Ireland's banks were particularly hard hit by the global financial crisis and by a collapse in the property market. They had made big loans to property developers, and many of these loans are unlikely to be repaid.
Bank shares plunged Monday over investors' fears that at least one of the country's two major publicly listed banks will eventually join Anglo Irish Bank Corp. in state ownership.
Also Tuesday, the National Treasury Management Agency is to detail the discounts or "haircut" on the first tranche of loans being transferred to the National Asset Management Agency, or Nama, a "bad bank." Analysts see the discount as likely to be 35% to 40% — more than the 30% previously flagged by the government.
At Monday's close, Allied Irish Banks PLC slumped 20% in Dublin trading as economists predicted the state will end up with a 70% stake, and Bank of Ireland PLC fell 10%.
Finance Minister Brian Lenihan will tell the Irish Parliament after Tuesday's market close how much more Allied Irish and Bank of Ireland will need to stabilize them in the wake of the bad debts.
Nama is based on the Swedish bad-bank model. In the early 1990s, Sweden transferred bad loans to a "bad bank," allowed some banks to go into liquidation and nationalized others.
Allied Irish Banks has said it is considering all capital-raising options. It also said Monday that it is in talks with the financial regulator on capital requirements.
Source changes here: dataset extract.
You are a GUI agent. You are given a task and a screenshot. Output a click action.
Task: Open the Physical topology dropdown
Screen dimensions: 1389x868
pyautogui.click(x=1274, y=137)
Bank of Ireland said in February it was exploring "a range of options" to raise capital.
The government has already recapitalized Allied Irish Banks and Bank of Ireland with $4.7 billion each, in return for, in effect, a 25% stake in each bank — which it can convert into ordinary shares — but it has so far resisted nationalizing the banks.
Last month, the state also took an additional 15.7% stake in Bank of Ireland.
On Wednesday, Bank of Ireland will announce its results for the nine months to Dec. 31, 2009, and the nationalized Anglo Irish Bank Corp. will report 2009 results.